An important visual signal of this distinction is that the Thruxton has a different tank. The squarer, flatter more-70s, less-50s tank is distinctive, and its lower, longer proportion just make the whole machine that much leaner and meaner. They didn’t take it too far, though: those 70s tanks were square enough to lose all character. Here Triumph’s stylists used that precedent as an inspiration, not a template, and that is always the correct way to treat your historical antecedents.
Let us continue the aesthetic tour of this bike’s intimates at the tires. (Sorry – tyres.) It has sticky, sporty Pirellis, but not just any Pirellis. Did you notice that these are Pirelli Diablo Rosso Corsa tyres? These were developed for the venerated and all-too-short-lived Ducati SportClassics, which were an epitome of the best that neo-retro styling can be. The new Bonnies have been compared to the SportClassics, and this choice of tyre could not be a more direct and specific allusion. It’s like finding the helmet of the last guy who died climbing this mountain and wearing it while you announce your own summit attempt. Subtle, but ballsy, Triumph.
I would like now to contemplate the taillight, because that is indeed the kind of guy I am. The taillight on the Bonneville had always been this ugly, vexing blot on an otherwise handsome design. Like if David Niven wore a tacky plastic boutonniere on the lapel of his tuxedo. The alien-head orb taillight was an inexplicable hangover from the Legend/Thunderbird/Adventurer bikes of the 90s. No-one knows why they carried over this one design element onto an otherwise entirely new machine. It was the first thing most Bonneville owners changed, usually to a Lucas-copy. The new bikes have finally done the right thing: an updated interpretation (not copy!) of the Lucas aesthetic. Nice curve to the top, angled sides. A smart reference if you get the joke, but still sharp if you don’t. Is the LED ring light another allusion to the BSA-style bullet taillight? I choose to believe it is.
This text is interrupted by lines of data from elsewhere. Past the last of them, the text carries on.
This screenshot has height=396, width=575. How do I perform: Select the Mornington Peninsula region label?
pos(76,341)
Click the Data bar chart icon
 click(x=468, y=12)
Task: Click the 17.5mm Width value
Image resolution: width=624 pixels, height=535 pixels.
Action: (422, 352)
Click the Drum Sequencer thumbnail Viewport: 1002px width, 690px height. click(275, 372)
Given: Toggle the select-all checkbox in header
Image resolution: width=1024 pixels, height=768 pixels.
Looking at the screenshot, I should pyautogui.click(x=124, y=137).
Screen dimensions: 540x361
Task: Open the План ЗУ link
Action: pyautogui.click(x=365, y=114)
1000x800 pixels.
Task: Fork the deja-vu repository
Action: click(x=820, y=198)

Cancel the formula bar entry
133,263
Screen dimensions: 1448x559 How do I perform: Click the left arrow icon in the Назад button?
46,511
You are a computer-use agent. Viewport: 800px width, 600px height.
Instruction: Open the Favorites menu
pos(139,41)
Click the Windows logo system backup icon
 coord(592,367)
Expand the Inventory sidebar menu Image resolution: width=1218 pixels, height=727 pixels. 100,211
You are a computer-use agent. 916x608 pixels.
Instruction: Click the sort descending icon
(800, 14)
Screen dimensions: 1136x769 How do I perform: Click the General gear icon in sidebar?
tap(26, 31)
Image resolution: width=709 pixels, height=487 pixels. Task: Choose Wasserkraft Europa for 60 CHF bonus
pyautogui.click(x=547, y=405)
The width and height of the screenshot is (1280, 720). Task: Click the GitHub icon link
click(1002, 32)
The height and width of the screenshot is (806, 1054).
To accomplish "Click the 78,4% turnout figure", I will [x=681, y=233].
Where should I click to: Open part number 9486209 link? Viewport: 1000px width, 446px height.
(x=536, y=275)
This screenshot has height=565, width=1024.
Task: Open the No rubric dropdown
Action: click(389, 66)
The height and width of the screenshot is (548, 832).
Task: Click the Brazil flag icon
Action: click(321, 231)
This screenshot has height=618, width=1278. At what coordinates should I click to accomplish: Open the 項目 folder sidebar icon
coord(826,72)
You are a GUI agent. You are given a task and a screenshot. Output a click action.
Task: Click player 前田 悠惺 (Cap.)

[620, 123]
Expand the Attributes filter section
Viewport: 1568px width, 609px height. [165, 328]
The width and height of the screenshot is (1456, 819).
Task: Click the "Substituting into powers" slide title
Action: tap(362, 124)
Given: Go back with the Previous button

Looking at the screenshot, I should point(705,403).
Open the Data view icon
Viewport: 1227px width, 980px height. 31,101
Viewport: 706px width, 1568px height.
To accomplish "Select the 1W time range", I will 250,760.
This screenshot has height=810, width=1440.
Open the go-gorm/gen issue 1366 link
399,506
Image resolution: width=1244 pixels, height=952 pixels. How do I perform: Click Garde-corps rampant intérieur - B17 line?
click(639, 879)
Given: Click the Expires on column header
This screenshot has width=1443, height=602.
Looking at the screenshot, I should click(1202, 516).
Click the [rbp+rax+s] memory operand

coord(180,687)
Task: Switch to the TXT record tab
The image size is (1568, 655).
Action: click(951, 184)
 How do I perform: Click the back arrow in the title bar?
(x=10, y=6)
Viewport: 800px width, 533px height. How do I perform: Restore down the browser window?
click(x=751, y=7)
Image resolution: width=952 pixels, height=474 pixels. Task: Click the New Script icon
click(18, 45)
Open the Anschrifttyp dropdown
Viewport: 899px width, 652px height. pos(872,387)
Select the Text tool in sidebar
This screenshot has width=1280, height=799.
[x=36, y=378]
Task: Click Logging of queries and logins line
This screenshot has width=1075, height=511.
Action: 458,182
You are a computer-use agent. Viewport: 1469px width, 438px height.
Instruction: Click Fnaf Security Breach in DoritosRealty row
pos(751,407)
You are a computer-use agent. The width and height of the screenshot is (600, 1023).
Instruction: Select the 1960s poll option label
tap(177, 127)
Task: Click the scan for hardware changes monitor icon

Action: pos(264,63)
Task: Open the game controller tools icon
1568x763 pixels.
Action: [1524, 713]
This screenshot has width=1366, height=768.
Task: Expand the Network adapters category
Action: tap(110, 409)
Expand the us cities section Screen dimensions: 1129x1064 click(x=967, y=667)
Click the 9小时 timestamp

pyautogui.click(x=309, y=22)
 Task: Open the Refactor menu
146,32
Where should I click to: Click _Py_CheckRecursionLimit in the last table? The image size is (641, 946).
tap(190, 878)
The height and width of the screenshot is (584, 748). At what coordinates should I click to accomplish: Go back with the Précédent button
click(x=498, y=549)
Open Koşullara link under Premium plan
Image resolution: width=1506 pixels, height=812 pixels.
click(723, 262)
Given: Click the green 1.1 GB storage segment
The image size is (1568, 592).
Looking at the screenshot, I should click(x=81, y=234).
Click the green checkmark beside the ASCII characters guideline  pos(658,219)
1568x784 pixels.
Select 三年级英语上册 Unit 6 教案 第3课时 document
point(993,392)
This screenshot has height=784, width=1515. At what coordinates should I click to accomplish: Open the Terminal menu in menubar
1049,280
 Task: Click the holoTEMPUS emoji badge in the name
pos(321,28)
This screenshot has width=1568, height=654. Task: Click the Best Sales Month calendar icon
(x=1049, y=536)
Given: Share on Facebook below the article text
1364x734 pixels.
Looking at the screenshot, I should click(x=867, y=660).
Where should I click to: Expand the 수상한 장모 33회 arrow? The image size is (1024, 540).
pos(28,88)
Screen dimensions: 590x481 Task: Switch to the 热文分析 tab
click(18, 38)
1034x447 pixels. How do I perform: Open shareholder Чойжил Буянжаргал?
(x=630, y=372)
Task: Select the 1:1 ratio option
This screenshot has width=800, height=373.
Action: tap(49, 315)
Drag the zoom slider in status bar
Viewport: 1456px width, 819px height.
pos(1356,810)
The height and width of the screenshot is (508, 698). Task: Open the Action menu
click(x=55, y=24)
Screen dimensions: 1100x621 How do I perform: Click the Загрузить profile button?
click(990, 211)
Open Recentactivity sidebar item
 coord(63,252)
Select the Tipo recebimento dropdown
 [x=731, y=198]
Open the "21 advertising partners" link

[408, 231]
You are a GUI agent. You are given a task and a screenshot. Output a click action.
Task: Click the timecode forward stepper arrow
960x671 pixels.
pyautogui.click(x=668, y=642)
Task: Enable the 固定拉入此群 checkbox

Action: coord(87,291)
There are many other design moments to enjoy, such as the reference to the ignition points cover on the starboard engine casing, the very tidy branding graphics on the entire line-up, the tight bar-end mirrors, and of course all the quality components (e.g. brakes, forks, shocks) that signal to any connoisseur what class of bike this is. They have also placed a small brand logo in the middle of the headlamp, which everyone seems to be doing all of a sudden. Not sure what’s driving that.
It is also commendable that Triumph are keeping and supporting (and will be shamelessly capitalizing on) one of the Bonneville class’ best features: its customizability. We will be flooded with gadgets, and surely aftermarket manufacturers will be quick to add their own.
This is of course no all-out street fighter. It’s not a best, fastest, most-torque, most-horsepower anything. What it is is a very sharp, sophisticated-looking, covetable motorbike with a big enough performance envelope for any but the highest-end riders to get everything they want out of it. It is, simply, what we all always thought these bikes should be.